▸ Data items
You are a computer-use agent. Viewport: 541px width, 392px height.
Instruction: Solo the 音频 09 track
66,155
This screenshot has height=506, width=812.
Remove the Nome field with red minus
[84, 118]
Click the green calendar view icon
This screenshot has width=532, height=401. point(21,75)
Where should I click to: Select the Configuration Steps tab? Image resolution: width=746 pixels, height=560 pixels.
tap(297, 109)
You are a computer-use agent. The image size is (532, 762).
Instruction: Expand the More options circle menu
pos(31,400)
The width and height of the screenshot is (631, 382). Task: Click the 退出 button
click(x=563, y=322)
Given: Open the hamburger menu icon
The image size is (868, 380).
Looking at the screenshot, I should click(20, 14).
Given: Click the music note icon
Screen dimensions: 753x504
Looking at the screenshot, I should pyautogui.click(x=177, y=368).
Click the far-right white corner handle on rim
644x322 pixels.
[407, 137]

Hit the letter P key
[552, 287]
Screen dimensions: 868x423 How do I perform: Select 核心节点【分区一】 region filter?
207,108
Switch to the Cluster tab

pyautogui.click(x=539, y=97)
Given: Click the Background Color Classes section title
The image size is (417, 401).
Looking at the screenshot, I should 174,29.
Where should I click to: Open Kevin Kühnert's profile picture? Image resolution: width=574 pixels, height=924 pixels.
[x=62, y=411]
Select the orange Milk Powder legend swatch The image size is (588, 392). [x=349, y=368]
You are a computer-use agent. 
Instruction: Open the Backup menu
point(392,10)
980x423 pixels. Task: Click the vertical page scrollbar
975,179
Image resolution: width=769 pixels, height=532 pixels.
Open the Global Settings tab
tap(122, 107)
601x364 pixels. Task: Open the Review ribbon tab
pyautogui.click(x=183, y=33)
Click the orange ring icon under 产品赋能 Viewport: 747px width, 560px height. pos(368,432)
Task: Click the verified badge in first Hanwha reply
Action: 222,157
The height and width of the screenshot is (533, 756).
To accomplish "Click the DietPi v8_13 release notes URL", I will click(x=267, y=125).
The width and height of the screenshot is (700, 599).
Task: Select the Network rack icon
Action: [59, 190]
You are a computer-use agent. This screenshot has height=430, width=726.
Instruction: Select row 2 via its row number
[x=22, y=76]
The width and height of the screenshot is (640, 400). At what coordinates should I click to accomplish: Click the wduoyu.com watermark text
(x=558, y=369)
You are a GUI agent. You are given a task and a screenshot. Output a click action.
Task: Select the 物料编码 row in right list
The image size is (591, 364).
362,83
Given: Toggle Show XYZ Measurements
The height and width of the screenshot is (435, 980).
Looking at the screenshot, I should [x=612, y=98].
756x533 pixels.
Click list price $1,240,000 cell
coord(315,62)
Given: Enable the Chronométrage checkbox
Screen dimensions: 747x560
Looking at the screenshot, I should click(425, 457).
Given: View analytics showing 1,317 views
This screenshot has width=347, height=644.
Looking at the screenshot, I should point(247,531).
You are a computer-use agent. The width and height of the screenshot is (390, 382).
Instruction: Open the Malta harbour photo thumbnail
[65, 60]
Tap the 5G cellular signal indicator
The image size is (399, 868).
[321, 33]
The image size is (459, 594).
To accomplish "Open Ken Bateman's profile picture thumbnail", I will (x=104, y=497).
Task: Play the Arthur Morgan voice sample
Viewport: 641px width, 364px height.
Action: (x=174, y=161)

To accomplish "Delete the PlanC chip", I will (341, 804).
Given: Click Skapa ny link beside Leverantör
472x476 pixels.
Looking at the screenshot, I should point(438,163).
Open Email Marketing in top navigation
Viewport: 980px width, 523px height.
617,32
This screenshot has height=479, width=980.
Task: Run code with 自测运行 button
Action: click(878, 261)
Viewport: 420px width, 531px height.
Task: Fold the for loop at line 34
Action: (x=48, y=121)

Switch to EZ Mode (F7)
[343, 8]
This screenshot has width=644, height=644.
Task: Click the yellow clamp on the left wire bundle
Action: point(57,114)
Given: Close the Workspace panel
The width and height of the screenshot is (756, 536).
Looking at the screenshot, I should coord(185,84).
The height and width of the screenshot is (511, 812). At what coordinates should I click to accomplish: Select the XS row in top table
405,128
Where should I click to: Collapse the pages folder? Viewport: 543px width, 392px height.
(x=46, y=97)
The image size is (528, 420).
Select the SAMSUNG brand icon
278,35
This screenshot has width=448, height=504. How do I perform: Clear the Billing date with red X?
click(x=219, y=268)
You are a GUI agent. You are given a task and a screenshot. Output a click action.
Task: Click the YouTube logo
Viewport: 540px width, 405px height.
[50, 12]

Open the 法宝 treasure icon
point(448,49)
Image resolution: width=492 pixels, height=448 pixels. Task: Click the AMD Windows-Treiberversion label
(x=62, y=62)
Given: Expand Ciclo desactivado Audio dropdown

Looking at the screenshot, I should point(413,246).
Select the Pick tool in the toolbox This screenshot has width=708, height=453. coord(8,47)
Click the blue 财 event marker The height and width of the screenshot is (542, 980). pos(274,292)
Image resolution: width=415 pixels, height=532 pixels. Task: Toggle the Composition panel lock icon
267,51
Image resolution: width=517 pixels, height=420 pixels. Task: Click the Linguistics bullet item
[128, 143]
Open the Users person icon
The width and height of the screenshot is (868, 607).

▸ WHAT IS NEEDED
Respond with one number, namely the count of lines in the entries above that hold the word "computer".

▸ FINISHED TASK
5